Page 24 of A Love Forbidden


  "God will forgive any sin," Angel argued.

  "To the truly repentant, yes. You don't qualify." Jay had to be dreaming. There was no way this confession could be happening. Any moment now he would awaken in his room at the parish house in Santa Teresita, grateful the experience had only been another bizarre and terrifying nightmare.

  "Whether you believe me or not, I am sorry. To the extent I have sinned, I ask God's forgiveness and yours, Father."

  Jay pressed his index finger into a throbbing left temple, momentarily halting the bass drum that thumped behind his eyeballs. He considered himself a tolerant forgiving man. It stunned him to realize he had reached the last outpost of his capacity to absolve human sinfulness in God's name. He glared into the void and rasped, "Let God forgive you if he will . . . . I can't."

  "I'll settle for that. In return, Father, I will make you an offer." Angel paused for a response. Getting none, he went on. "A stay of execution. I will give you one day to meditate on the gravity of your crimes. Twenty-four hours. I can't think of a better place for it. Return immediately to Santo Sangre and forget the Bartons. If you do, President Montenegro will dismiss the charges against you. By next weekend you will be back in your parish doing God's real work. Tomorrow night at this same time I will return for your answer"

  "If I refuse?" Jay's voice was steel.

  "You will leave me no choice but to carry out my orders." Angel's voice softened, becoming almost paternal. "Do you want my advice, Father?" Jay didn't. "Meet me here tomorrow night. It is your only hope to survive the mess you have gotten yourself into."

  Mute rage dammed Jay's ability to spew words of hatred, insult, condemnation. Good thing because rationality overcame his exploding emotions. He recognized a long-shot opportunity in this window of time Angel had handed him. He had until tomorrow night to devise a scheme to end this ordeal. Plus, Leah and her children would be safe, at least until then. "Agreed. I'll be here."

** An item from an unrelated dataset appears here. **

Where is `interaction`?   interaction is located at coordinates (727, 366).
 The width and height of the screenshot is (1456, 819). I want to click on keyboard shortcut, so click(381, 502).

  "So, you are a wise man after all. I had my doubts. Now, Father, if you will grant me absolution."

  Under his breath, Jay prayed, "Lord, if you want to cleanse this bastard's soul, that's your business." Grudgingly, he bestowed the words of forgiveness. "May our Lord Jesus Christ absolve you, and by his authority I--" He surrendered the gun, laying it across his knees. His cramped right hand ached as he made the sign of the cross. "I absolve you."

  The curtain in the penitent's compartment rustled. By the time Jay shook loose from the paralysis that immobilized him, the back doors of the chapel had swung shut with a soft hiss from the pneumatic door closer. Angel was gone. Only the obscene voice lingered in Jay's head. A voice so familiar, yet impossible to connect with a face.

  * * *

  Jay made his way through the building, stopping to talk with no one. He dropped the revolver on the bed and flopped beside it in a heap. Restlessly, he bounced up again and pulled off his sweaty shirt. In the bathroom he doused his face with cold water and pressed a wet cloth to his aching forehead. Still holding the cool compress to his skin, he took two aspirins and returned to the bed.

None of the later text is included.